WEST PALM BEACH, Fla. -- Early July of 2019 in Cleveland was not the time Max Scherzer wanted to talk about his contract.
Washington had surfaced from its brutish start, but remained six games out of first place when the All-Star break arrived. Scherzer was the team’s lone presence at the All-Star Game in Ohio since Anthony Rendon opted for rest and the voters opted for other players. Scherzer wasn’t going to pitch. Though, he did go to Media Day, where he was asked about the future of his contract. The question annoyed him.
“I’m trying to win a championship,” he said.
Flip to this spring in West Palm Beach.

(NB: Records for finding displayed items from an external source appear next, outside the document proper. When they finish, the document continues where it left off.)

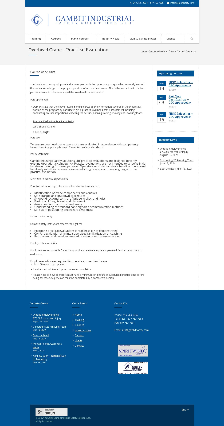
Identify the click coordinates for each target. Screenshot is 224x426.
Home (144, 51)
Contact (79, 345)
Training (35, 38)
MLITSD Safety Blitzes (142, 38)
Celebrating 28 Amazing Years (177, 160)
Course (152, 51)
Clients (171, 38)
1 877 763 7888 (155, 2)
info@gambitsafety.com (182, 2)
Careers (79, 335)
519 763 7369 (139, 2)
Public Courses (79, 39)
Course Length (41, 132)
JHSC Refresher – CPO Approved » (181, 84)
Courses (56, 38)
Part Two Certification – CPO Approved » (180, 99)
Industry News (110, 38)
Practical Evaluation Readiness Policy (53, 121)
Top (184, 409)
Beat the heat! (168, 168)
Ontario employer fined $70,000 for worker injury (174, 150)
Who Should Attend (44, 126)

Scherzer has won said championship, shaved another year off his seven-year deal and is entering his age-36 season. Let’s try the question again. Has he thought about or been approached about a contract extension?
“Obviously, there is a time and place to think about that,” Scherzer told NBC Sports Washington. “It’s really [for] the team to come to you to drive those conversations. And, so, for me, I’ll cross that bridge when a team wants to pick up the phone.”
The template to do so is Scherzer’s former teammate, Justin Verlander. He signed a two-year, $66 million extension in March of 2019 on his way into his age-36 season. The Astros approached him in January of last year about a longer deal before it was sealed two months later. The extension kept Verlander from becoming a free agent following the 2019 season. The contract also set a precedent by delivering the highest average annual value in base salary for a pitcher.
“I thought it was very fair compensation, and also the way it affects future players’ contracts in age-37, -38 seasons just helps push the boundary a little bit, which is something that’s important to me,” Verlander said at the time.
In that sense, he did Scherzer a favor.
The Nationals will point to last season’s injuries as reason not to approach Scherzer now. Scherzer made only 27 starts because of a middle back problem. His neck stiffness in the middle of the World Series roiled the entire setup. His swift return from the rigid neck enabled them to start him in Game 7. He says he feels good now, but those issues linger at least mentally and offer easy reasons to kick the can. Never mind he’s averaged 220 innings per season across the prior five years. In order to be paid, he has to prove it over again, continuing his tussle with the aging process.
Scherzer tries to push out thoughts of the future. He doesn’t have a flat answer for how long he will play, or what he wants to do in the next few years when his already firm Hall-of-Fame résumé will become concrete. He’s 308 strikeouts from becoming the 19th pitcher to strikeout 3,000 batters, and likely the last to do so for a long period, if not the last to do so period because pitcher usage has dipped so much. Another Cy Young Award would be his fourth. Just four other pitchers have done that. Those numbers aren’t kicking around inside his mind.
“Ignorance is kind of bliss,” Scherzer said. “Trying to worry about your future and how many years you want to play kind of makes your head go numb. For me, what works is just kind of stay in the moment, don’t worry about everything. Control what you can control. Who knows how everything will turn out over the next few years? But, for me, I feel great, I feel good. Want to continue to keep playing baseball and look forward to what I can do the next few years.”
Maybe, Scherzer will make 32 starts this year. Maybe next spring he will be at a press conference sounding like Verlander did in 2019, when he said he didn’t want to be anywhere else, and he will be charged with keeping it up until he is 38 years old. Maybe it all comes together so he retires in a Washington uniform, then becomes the Nationals’ first representative in Cooperstown. But someone from the organization has to pick up the phone before all that can happen.